C’est ce qu’on appelle l’effet FOMO, “Fear of Missing Out.” Ça veut dire la “peur de rater le coche”. La bourse monte parce que les boursicoteurs parient qu’elle va monter.

Un jeu qui fait de nouveaux adeptes. 150.000 nouveaux investisseurs sont arrivés en France en mars. Plus jeunes que la moyenne de ceux qui mettent habituellement leur argent en bourse. Moins riches aussi. La moyenne de leur investissement est de 2.500 euros. Ils ont fait le pari qu'après la chute de février, la bourse ne pouvait que remonter.

"On va dans le mur, mais les investisseurs y vont la fleur au fusil"

Pourtant tous les économistes prédisent une terrible crise. Une des plus graves que le monde ait connu depuis 1945 !

C’est le paradoxe. 26 millions de nouveaux chômeurs aux Etats-Unis, les queues devant les soupes populaires. En France, un salarié sur deux au chômage partiel... On va dans le mur, mais les investisseurs y vont la fleur au fusil.

Mercredi à 14h30, juste après la fausse bonne nouvelle publiée par le laboratoire Gilead, est tombée une vraie mauvaise nouvelle. Très mauvaise. Le PIB américain, c’est a dire la richesse du pays, a reculé au premier trimestre de 4,8%. On s’attendait à 3,6. Très mauvaise nouvelle.

Les bourses pourraient continuer à gentiment monter pendant que l’économie réelle est au bord du gouffre

Comment ont réagi les marchés? Ils auraient dû accuser le coup, mais non. Dans la minute le Dow Jones a grimpé. Au nom d’un calcul cynique. Plus ça va mal, plus les Etats seront obligés d’intervenir, d’injecter tout l’argent qu’il faudra pour sauver les grandes entreprises cotées en bourses. C’est ce qu’explique le site cerclefinancier.com. Les banques centrales n’auront pas d’autre choix que d’imprimer des milliers de milliards de dollars dans les prochains mois.

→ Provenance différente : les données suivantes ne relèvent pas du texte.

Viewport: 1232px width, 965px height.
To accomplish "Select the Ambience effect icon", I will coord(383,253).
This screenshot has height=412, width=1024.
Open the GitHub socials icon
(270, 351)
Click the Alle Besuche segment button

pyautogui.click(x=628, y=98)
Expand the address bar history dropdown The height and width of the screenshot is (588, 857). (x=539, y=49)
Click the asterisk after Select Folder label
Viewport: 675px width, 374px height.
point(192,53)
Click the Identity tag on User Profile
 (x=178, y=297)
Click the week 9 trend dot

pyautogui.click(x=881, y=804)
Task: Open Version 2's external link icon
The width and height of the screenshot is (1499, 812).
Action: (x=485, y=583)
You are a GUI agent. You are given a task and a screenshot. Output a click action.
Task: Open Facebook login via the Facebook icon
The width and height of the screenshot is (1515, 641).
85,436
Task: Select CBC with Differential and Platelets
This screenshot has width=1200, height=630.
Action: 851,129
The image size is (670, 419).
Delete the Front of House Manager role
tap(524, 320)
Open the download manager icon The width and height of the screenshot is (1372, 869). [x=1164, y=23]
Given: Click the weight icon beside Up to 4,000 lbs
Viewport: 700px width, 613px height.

C’est le principe de “Too big to Fail”. “Trop gros pour échouer”. Si une entreprise, un secteur économique ou même un pays est en difficulté, les marchés parient contre lui et il tombe. Mais si c’est le capitalisme en entier qui est danger, il est trop gros pour tomber.

Mercredi soir le patron de la banque centrale américaine, Jay Powell a dit qu’il avait encore toute une panoplie pour intervenir. Et que les taux restaient à zéro.

Christine Lagarde la patronne de la banque centrale européenne devrait tenir un discours identique ce jeudi à 14h. Et les bourses pourraient continuer à gentiment monter pendant que l’économie réelle est au bord du gouffre.